The records —
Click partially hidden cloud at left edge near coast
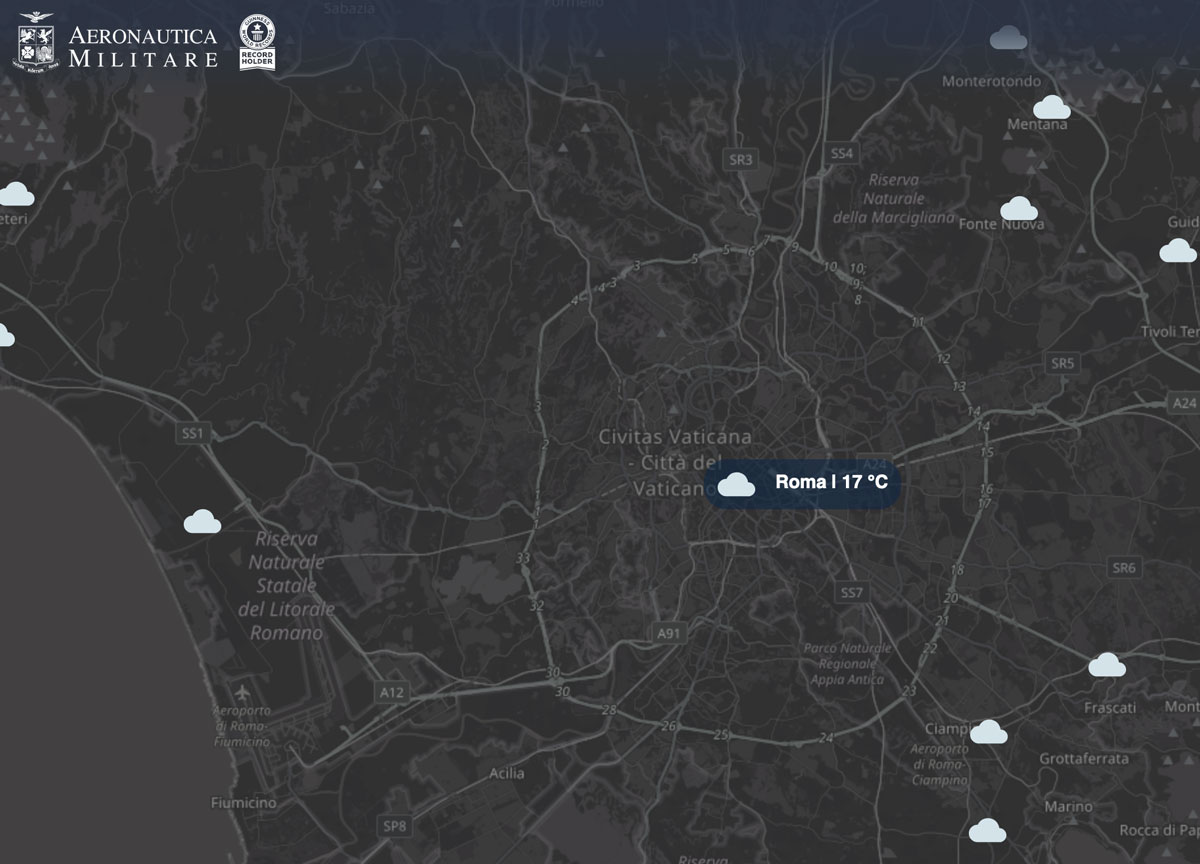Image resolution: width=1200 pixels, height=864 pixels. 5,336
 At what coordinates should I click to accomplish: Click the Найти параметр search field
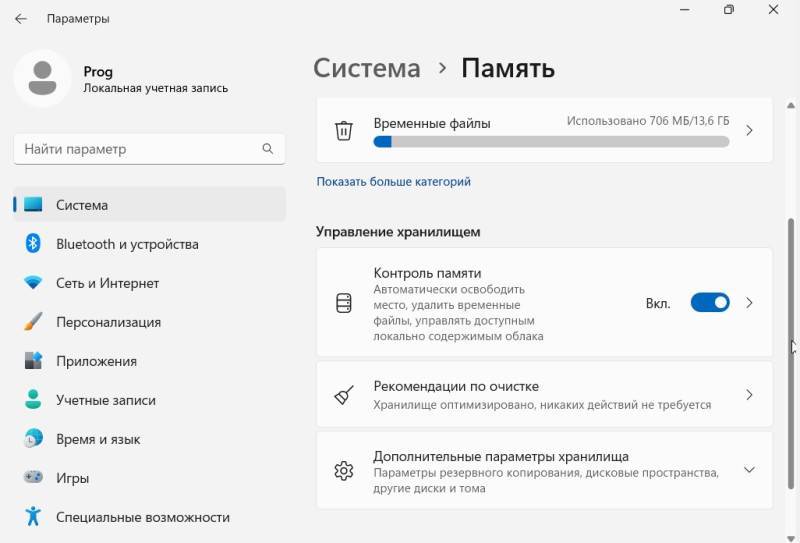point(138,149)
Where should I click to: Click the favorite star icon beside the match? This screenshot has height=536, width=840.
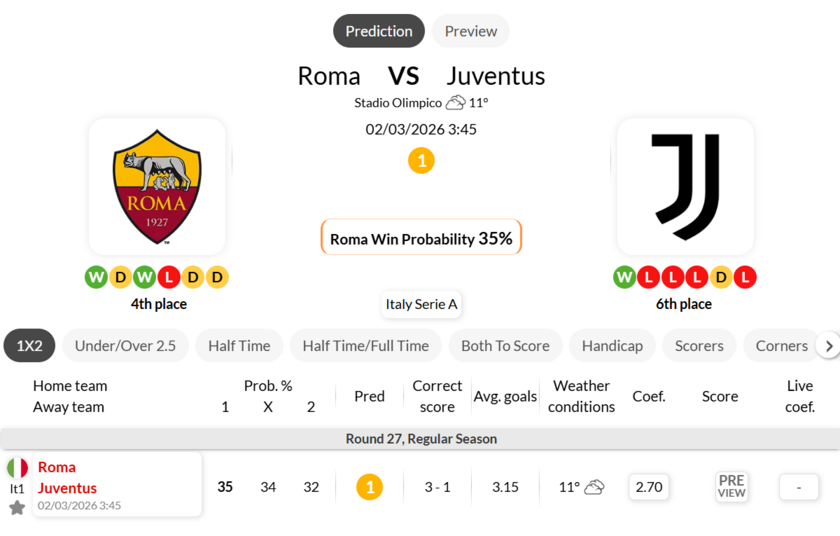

Activity — Write out exactly the stretch of lines that begins with the line containing "At what coordinates" and ends with the last line of the records above, leaving out the pictures.

Completed exercise —
 At what coordinates should I click to accomplish: Click the Найти параметр search field
point(138,149)
Where should I click to: Click the favorite star icon beside the match? This screenshot has height=536, width=840.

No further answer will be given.